Passage shown:
Over the next several weeks, we’ll be publishing articles from Outdoor Retailer Daily Winter Market 2016. This article can be found on page 11 of the Day 2 issue

Terry Tempest Williams speaks at the OIA Industry Breakfast Jan. 8. Photo by Emma Light
Terry Tempest Williams speaks at the OIA Industry Breakfast Jan. 8. Photo by Emma Light

When the fog lifted from Yellowstone’s Lamar Valley the morning Terry Tempest Williams and her husband went there to mark their 40th wedding anniversary, they watched a wolf crawl into the mostly emptied frame of a bison to feed on the remaining meat. Then a line of bison walked single-file to the carcass, circled her, nudged her and then, as though having paid their respects, walked on.

“We are not the only animals who understand love and loss. We are not the only animals who inhabit this beautiful, broken world. We are not the center of the universe,” Williams said during the OIA Industry Breakfast Jan. 8.

Her comments began and ended with an emotional testament, first with gratitude for her audience, then imploring them to make the most of their power and love for the outdoors to protect these places.

“It is not enough to see these lands as portals to recreation and retail, commodities and commerce, but the open door to awe and wonder and acts of the imagination that create hope for humanity, not just the isolation and promotion of the individual,” she said.

Dataset excerpt:
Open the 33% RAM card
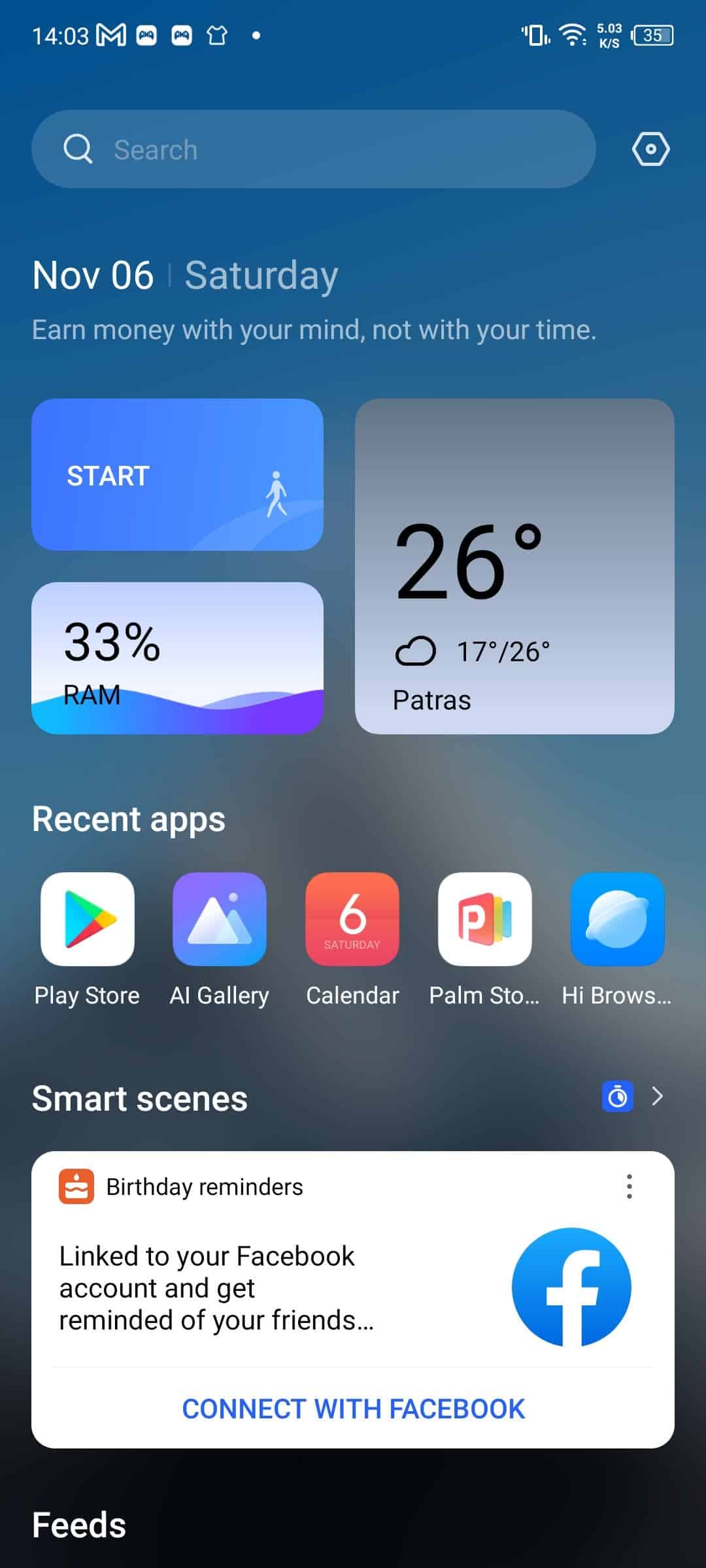The width and height of the screenshot is (706, 1568). [x=177, y=658]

Objectives:
1 > Edit the Williams breakfast article, copying everything from "When the fog" down to "respects, walked on." with "wolf" changed to "coyote".
2 > According to the Williams breakfast article, which wedding anniversary were Williams and her husband marking when they went to Lamar Valley?
The material placed after the article comes from a separate source.

Task-by-task answers:
1 >
When the fog lifted from Yellowstone’s Lamar Valley the morning Terry Tempest Williams and her husband went there to mark their 40th wedding anniversary, they watched a coyote crawl into the mostly emptied frame of a bison to feed on the remaining meat. Then a line of bison walked single-file to the carcass, circled her, nudged her and then, as though having paid their respects, walked on.

2 > Their 40th wedding anniversary.